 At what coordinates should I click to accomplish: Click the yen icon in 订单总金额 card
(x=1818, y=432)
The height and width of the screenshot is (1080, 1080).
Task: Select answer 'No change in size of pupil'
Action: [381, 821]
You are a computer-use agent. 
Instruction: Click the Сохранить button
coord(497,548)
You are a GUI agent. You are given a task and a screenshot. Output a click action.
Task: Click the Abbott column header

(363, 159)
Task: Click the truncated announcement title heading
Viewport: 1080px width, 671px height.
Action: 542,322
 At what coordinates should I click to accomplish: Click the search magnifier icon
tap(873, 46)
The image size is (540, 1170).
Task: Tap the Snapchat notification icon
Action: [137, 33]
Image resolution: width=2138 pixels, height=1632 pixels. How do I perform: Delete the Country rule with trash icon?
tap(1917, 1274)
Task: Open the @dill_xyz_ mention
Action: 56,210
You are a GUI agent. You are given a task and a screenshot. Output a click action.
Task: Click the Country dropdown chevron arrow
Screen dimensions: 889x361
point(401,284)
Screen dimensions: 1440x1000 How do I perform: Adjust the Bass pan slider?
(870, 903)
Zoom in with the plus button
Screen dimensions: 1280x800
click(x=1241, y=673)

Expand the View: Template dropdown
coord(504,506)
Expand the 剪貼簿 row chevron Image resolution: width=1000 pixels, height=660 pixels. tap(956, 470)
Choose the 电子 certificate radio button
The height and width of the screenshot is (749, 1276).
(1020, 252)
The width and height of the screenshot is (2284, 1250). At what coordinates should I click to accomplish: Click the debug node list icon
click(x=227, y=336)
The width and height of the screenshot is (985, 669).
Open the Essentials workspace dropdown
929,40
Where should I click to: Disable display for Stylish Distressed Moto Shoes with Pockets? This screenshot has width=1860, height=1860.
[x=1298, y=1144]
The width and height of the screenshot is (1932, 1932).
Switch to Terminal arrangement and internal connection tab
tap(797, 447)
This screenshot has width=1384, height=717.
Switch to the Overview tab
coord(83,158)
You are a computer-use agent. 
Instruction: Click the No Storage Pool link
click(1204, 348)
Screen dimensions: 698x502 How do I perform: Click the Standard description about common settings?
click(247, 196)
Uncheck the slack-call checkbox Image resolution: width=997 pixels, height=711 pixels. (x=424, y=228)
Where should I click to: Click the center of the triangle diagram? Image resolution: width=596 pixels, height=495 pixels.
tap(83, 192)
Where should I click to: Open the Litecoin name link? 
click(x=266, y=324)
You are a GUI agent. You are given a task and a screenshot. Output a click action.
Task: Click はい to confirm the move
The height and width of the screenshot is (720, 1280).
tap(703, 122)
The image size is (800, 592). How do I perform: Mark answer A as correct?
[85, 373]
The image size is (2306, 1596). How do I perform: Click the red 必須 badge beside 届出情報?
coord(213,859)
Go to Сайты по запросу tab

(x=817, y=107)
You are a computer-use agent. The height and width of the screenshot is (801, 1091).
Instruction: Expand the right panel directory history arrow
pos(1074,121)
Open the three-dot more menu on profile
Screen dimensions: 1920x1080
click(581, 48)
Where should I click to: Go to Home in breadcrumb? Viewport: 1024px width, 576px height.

* Short exercise: Rewrite all the records above, changing every "dropdown" to "drop-down" and leaving everything else unchanged.

* Correct output:
 At what coordinates should I click to accomplish: Click the yen icon in 订单总金额 card
(x=1818, y=432)
The height and width of the screenshot is (1080, 1080).
Task: Select answer 'No change in size of pupil'
Action: [381, 821]
You are a computer-use agent. 
Instruction: Click the Сохранить button
coord(497,548)
You are a GUI agent. You are given a task and a screenshot. Output a click action.
Task: Click the Abbott column header

(363, 159)
Task: Click the truncated announcement title heading
Viewport: 1080px width, 671px height.
Action: 542,322
 At what coordinates should I click to accomplish: Click the search magnifier icon
tap(873, 46)
The image size is (540, 1170).
Task: Tap the Snapchat notification icon
Action: [137, 33]
Image resolution: width=2138 pixels, height=1632 pixels. How do I perform: Delete the Country rule with trash icon?
tap(1917, 1274)
Task: Open the @dill_xyz_ mention
Action: 56,210
You are a GUI agent. You are given a task and a screenshot. Output a click action.
Task: Click the Country drop-down chevron arrow
Screen dimensions: 889x361
point(401,284)
Screen dimensions: 1440x1000 How do I perform: Adjust the Bass pan slider?
(870, 903)
Zoom in with the plus button
Screen dimensions: 1280x800
click(x=1241, y=673)

Expand the View: Template drop-down
coord(504,506)
Expand the 剪貼簿 row chevron Image resolution: width=1000 pixels, height=660 pixels. tap(956, 470)
Choose the 电子 certificate radio button
The height and width of the screenshot is (749, 1276).
(1020, 252)
The width and height of the screenshot is (2284, 1250). At what coordinates should I click to accomplish: Click the debug node list icon
click(x=227, y=336)
The width and height of the screenshot is (985, 669).
Open the Essentials workspace drop-down
929,40
Where should I click to: Disable display for Stylish Distressed Moto Shoes with Pockets? This screenshot has width=1860, height=1860.
[x=1298, y=1144]
The width and height of the screenshot is (1932, 1932).
Switch to Terminal arrangement and internal connection tab
tap(797, 447)
This screenshot has width=1384, height=717.
Switch to the Overview tab
coord(83,158)
You are a computer-use agent. 
Instruction: Click the No Storage Pool link
click(1204, 348)
Screen dimensions: 698x502 How do I perform: Click the Standard description about common settings?
click(247, 196)
Uncheck the slack-call checkbox Image resolution: width=997 pixels, height=711 pixels. (x=424, y=228)
Where should I click to: Click the center of the triangle diagram? Image resolution: width=596 pixels, height=495 pixels.
tap(83, 192)
Where should I click to: Open the Litecoin name link? 
click(x=266, y=324)
You are a GUI agent. You are given a task and a screenshot. Output a click action.
Task: Click はい to confirm the move
The height and width of the screenshot is (720, 1280).
tap(703, 122)
The image size is (800, 592). How do I perform: Mark answer A as correct?
[85, 373]
The image size is (2306, 1596). How do I perform: Click the red 必須 badge beside 届出情報?
coord(213,859)
Go to Сайты по запросу tab

(x=817, y=107)
You are a computer-use agent. The height and width of the screenshot is (801, 1091).
Instruction: Expand the right panel directory history arrow
pos(1074,121)
Open the three-dot more menu on profile
Screen dimensions: 1920x1080
click(581, 48)
Where should I click to: Go to Home in breadcrumb? Viewport: 1024px width, 576px height.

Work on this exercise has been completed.